Broadway revved its engines in advance of the upcoming holiday bonanza, with B.O. at nearly every show on the boards logging a sales upswing.
One of the largest B.O. bumps of the sesh came at “How to Succeed in Business Without Really Trying” ($1,037,547), which rose by about $135,000 (or 15%) to rejoin the millionaires’ club.

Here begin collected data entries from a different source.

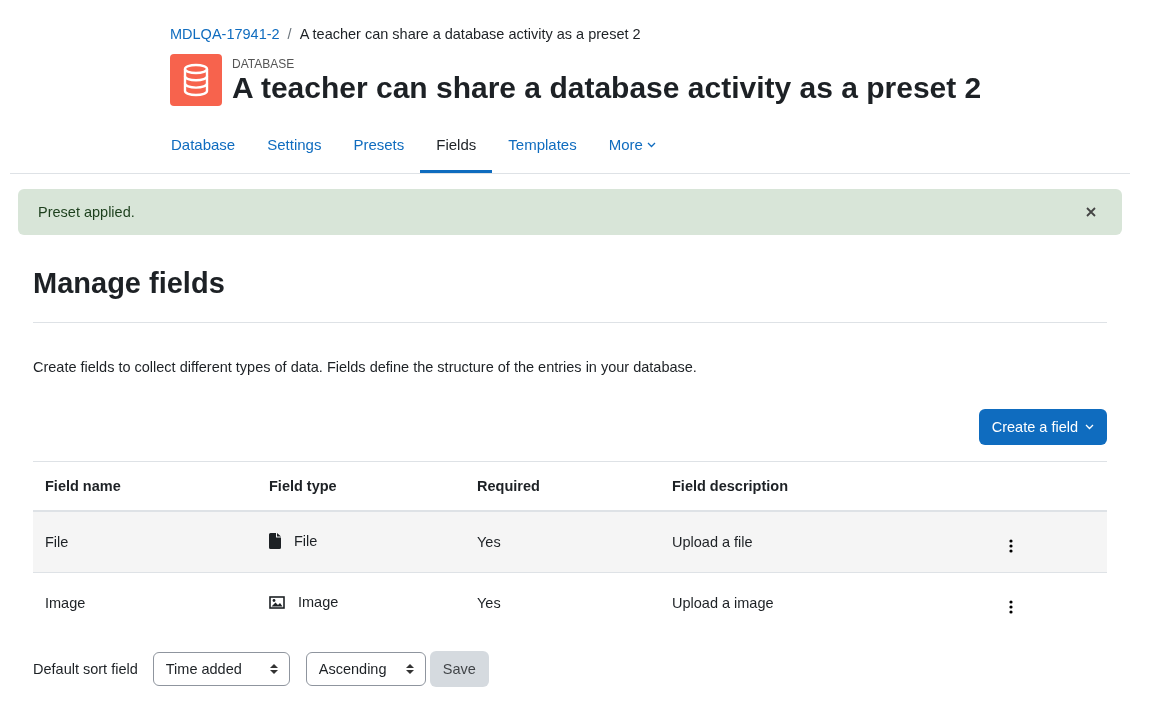 This screenshot has height=728, width=1163. Describe the element at coordinates (542, 148) in the screenshot. I see `nav-tab: Templates` at that location.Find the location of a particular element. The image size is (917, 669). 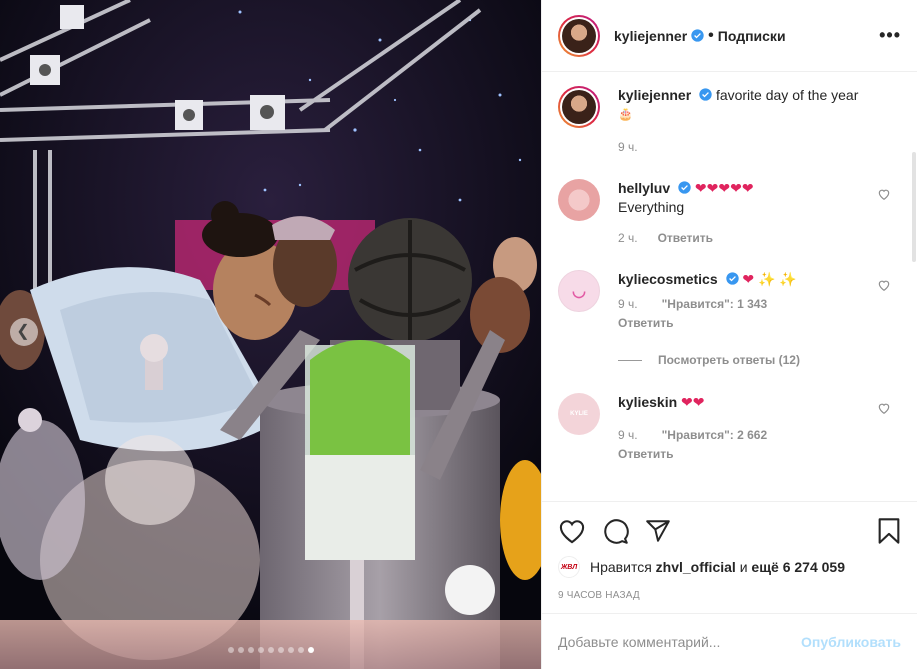

comment-username: kyliecosmetics is located at coordinates (668, 279). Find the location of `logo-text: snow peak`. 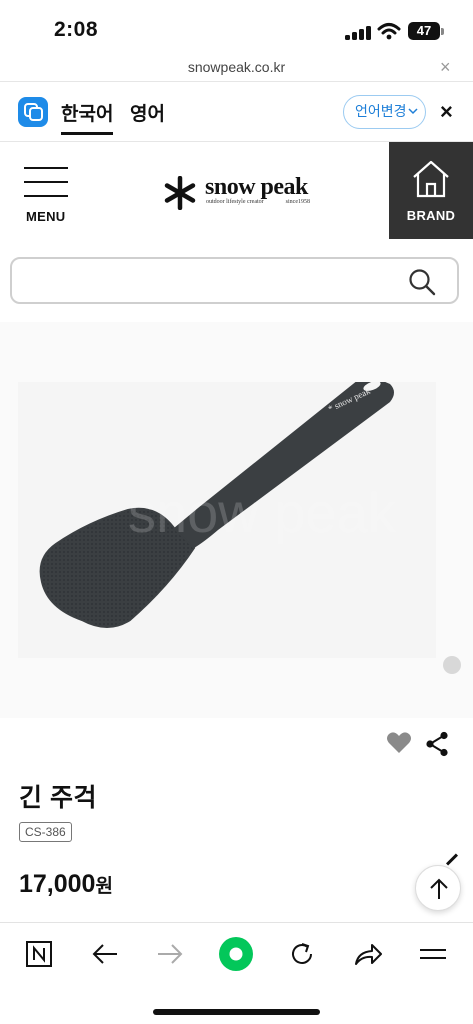

logo-text: snow peak is located at coordinates (256, 187).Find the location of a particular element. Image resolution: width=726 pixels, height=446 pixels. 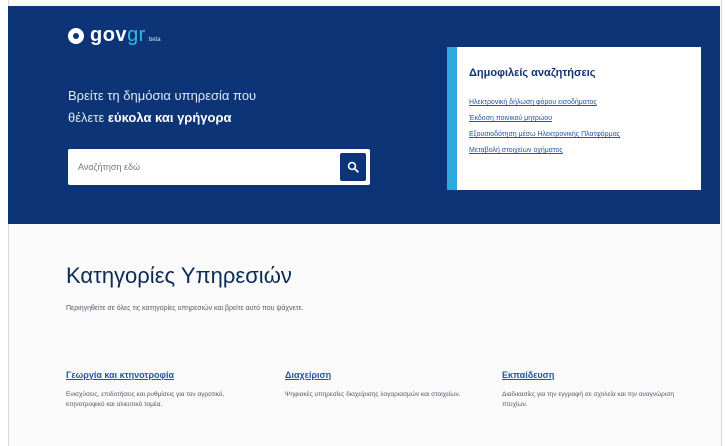

gov-logo: govgr beta is located at coordinates (114, 36).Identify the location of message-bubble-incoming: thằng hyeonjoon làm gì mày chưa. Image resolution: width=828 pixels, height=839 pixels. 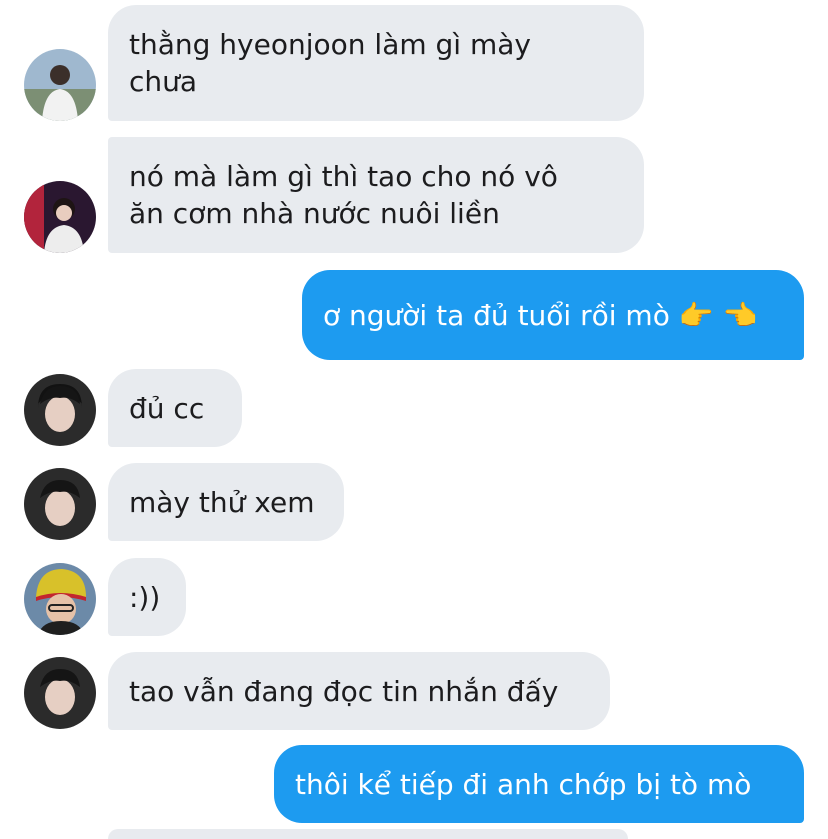
(376, 63).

The show likely benefited in part from the last-minute biz of theatergoers looking catch star Daniel Radcliffe before he exits the production in early January,
A total of seven productions topped the $1 million mark, including ultra-hot “Hugh Jackman, Back on Broadway” ($1,545,033), which once against broke the house record at the Broadhurst Theater and posted an average price paid per ticket of more than $160. Meanwhile, “The Lion King” ($1,791,917) remained in the top spot, just ahead of “Wicked” ($1,777,817), the tuner that more frequently heads up the class.
Logging sales bumps of 15% each were “Mary Poppins” ($901,872) and “The Phantom of the Opera” ($806,048), both of which are reliable indicators of Broadway’s tourist-biz tides. Last week, it seems, the tide was rising, and will likely hit its high during the week between Christmas and New Year’s.
Biggest dip of the sesh was at Harry Connick Jr. starrer “On a Clear Day You Can See Forever” ($644,462), a $150,000 drop that comes with the caveat that the sesh incorporated the production’s comp-heavy press perfs as well as its Dec. 11 opening. Same footnote applies to the dip at “Stick Fly” ($265,552), which bowed Dec. 8.
Elsewhere, “Relatively Speaking” ($451,016), the triple-bill of one-acts that had reported relatively strong B.O. in its early frames on the boards, seems to be losing some steam, while “Chinglish” ($215,968) struggled to put butts in seats, attracting auds at less than 40% of capacity.
Overall Rialto cume rose $1.2 million to $25 million for 33 shows now running. Attendance was up by about 13,000 to 258,572, which came in at about 79% of Streetwide capacity.
Only one more show remains to open before the holidays: “Lysistrata Jones” ($108,138), which opens Wednesday, can use all the critical support it can get. Show did well with reviewers in its Off Broadway preem and seems poised to repeat this week, but whether a thumbs-up in the press will be enough to attract auds remains to be seen.